In certain aspects, the collar assembly 55 and/or the compliant
element 57 may be a passive system comprising one or more cylinders
disposed around the drilling system. The one or more cylinders may
in some instances be disposed around the bottomhole assembly 17 of
the drilling system. The one or more cylinders may be configured to
rotate independently of the drilling system. In such aspects, the
one or more cylinders may be configured to provide that friction
between the one or more cylinders and the formation may fix,
prevent rotational motion of, the one or more cylinders relative to
the rotating drilling system. In certain aspects of the present
invention, the one or more cylinders may be locked to the
bottomhole assembly when there is no weight-on-bit, and hence no
drilling of the borehole, and then oriented and unlocked from the
bottomhole assembly when weight-on-bit is applied and drilling
commences; the friction between the one or more cylinders and the
inner surface maintaining the orientation of the one or more
cylinders. In some aspects of the present invention, the one or
more cylinders may be coupled with the bottomhole assembly 17 by a
bearing or the like.
In some embodiments of the present invention, the positioning of
the one or more cylinders may be provided, as in a non-rotational
drilling system, by the positioning device 65, which may rotate the
one or more cylinders to change the location of an active area of
the cylinder in the borehole 50 to change the drilling direction
and/or the functioning of the drill bit 20. For example, the
compliant element 57 may comprise a cylinder and may be rotated
around the bottomhole assembly 17 to change a location of the area
of increased compliance 59A and/or the area of decreased compliance
59B to change the drilling direction of the drilling system
resulting from the dynamic interaction between the collar assembly
55 and the sidewall 53. Alternatively, an active control may be
used to maintain a desired orientation/position of the collar
assembly 55 and/or the compliant element 57 with respect to the
bottomhole assembly 17 during the drilling process. In addition,
this type of device could be used in a motor assembly to replace
the bent sub. This could bring benefits in terms of tripping the
assembly into the hole through tubing and completion restrictions
and when drilling straight in rotary mode.
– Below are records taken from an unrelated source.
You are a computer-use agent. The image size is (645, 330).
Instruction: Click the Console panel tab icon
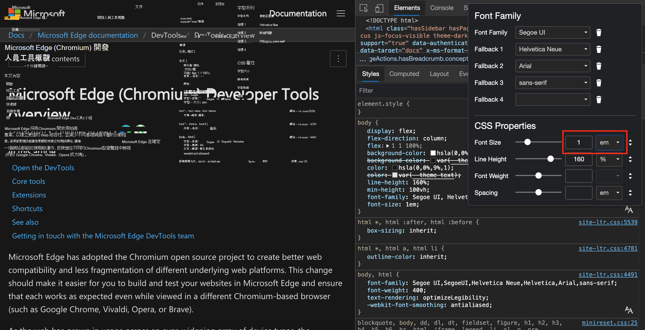(x=441, y=7)
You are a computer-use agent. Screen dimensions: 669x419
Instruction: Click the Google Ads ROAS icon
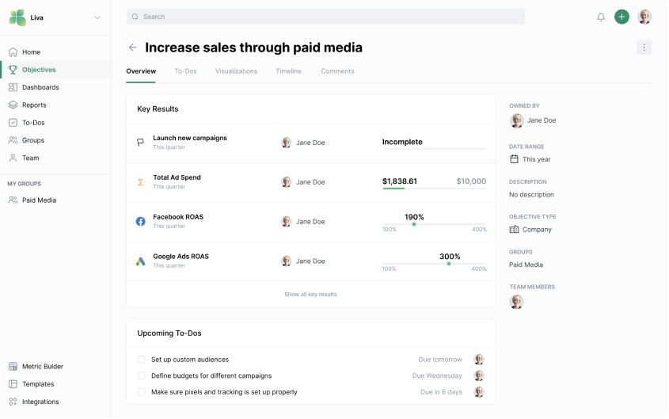(x=140, y=261)
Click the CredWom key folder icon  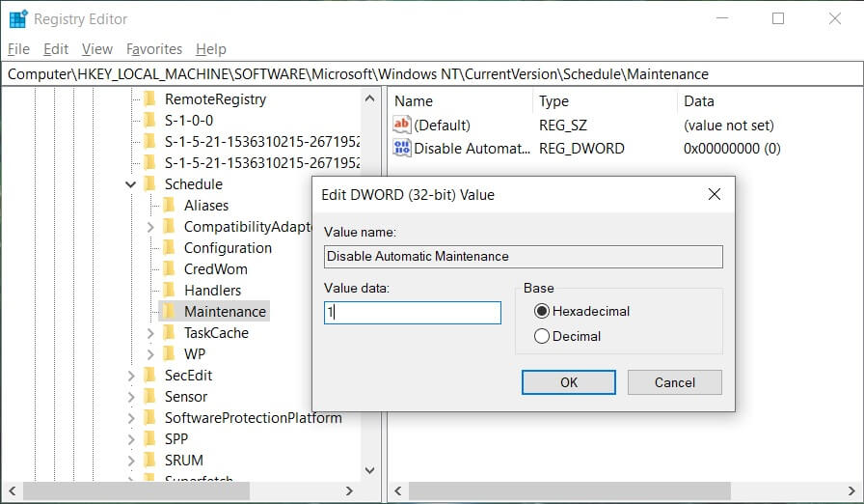coord(169,268)
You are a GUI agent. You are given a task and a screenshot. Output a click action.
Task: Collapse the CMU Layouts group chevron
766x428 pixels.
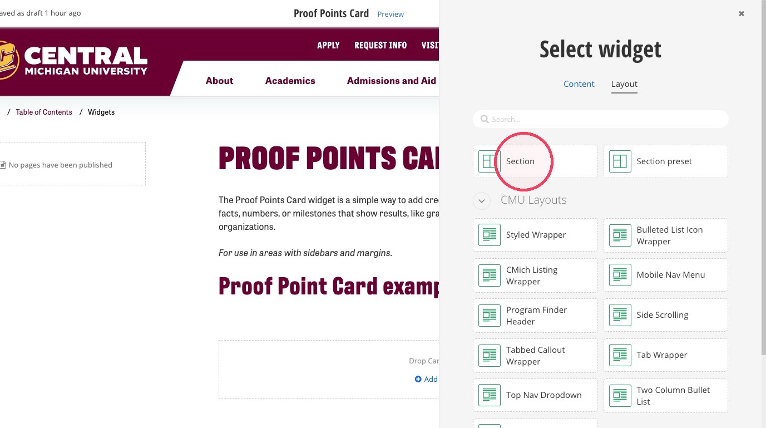point(482,200)
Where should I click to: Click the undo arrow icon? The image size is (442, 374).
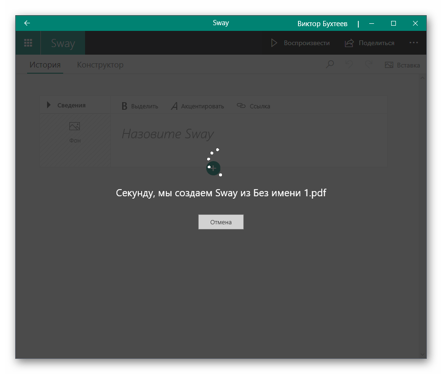click(x=349, y=65)
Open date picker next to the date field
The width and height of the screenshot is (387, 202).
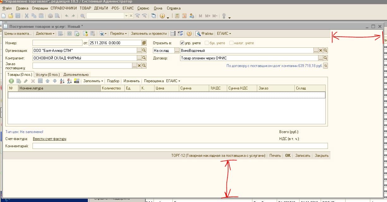(x=144, y=43)
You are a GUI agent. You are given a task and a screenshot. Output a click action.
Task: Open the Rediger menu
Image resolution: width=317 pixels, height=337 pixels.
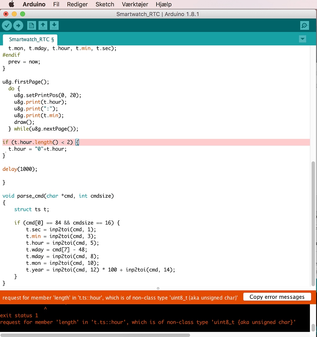[x=77, y=4]
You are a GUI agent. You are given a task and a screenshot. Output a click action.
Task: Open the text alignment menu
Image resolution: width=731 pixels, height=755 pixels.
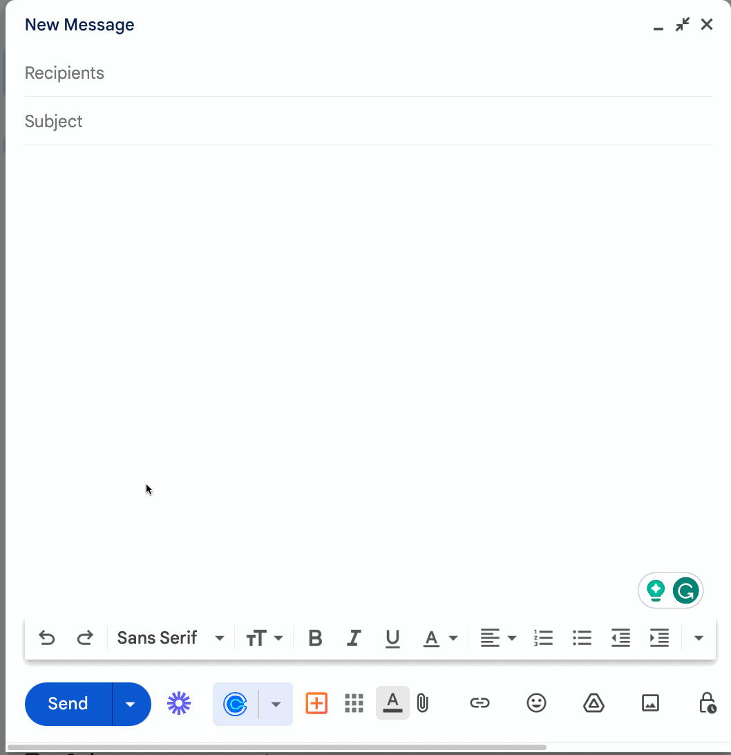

FIGS. 3A-C are schematic-type illustrations of a cam control system
for focusing, biasing and/or directing motion of a bottomhole
assembly and/or drill bit under a side force so as to steer a
drilling system, in accordance with an embodiment of the present
invention.
FIG. 3A illustrates a directional drilling system with a cam
control system, in accordance with an embodiment of the present
invention. In FIG. 3A, a drilling system is configured for drilling
the borehole 50 through an earth formation. The drilling system
comprises the bottomhole assembly 17 disposed at an end of the
borehole 50 to be/being drilled. The bottomhole assembly 17
comprises the drill bit 20 that contacts the earth formation and
drills the borehole 50. The drill bit 20 may comprise the cutters
23 that may engage a drilling/bottom face of the borehole 50 and
the gauge cutters 24 that may engage the sidewall 53 of the
borehole. The gauge cutters 24 may be coupled with the drill bit
20, gauge pads or a drill collar attached to the drill bit 20
and/or the like.
In an embodiment of the present invention, a gauge pad assembly 73
may be coupled with the bottomhole assembly 17 by a compliant
coupler 76. The gauge pad assembly 73 may comprise a drill collar,
a cylinder, non-cutting ends of one or more cutters of the drill
but 20 and/or the like.
FIG. 3B illustrates the gauge pad assembly 73 of system FIG. 3A, in
accordance with one aspect of the present invention. As depicted,
the gauge pad assembly 73 may comprise a cylinder 74A with a
plurality of pads 74B disposed on the surface of the cylinder 74A.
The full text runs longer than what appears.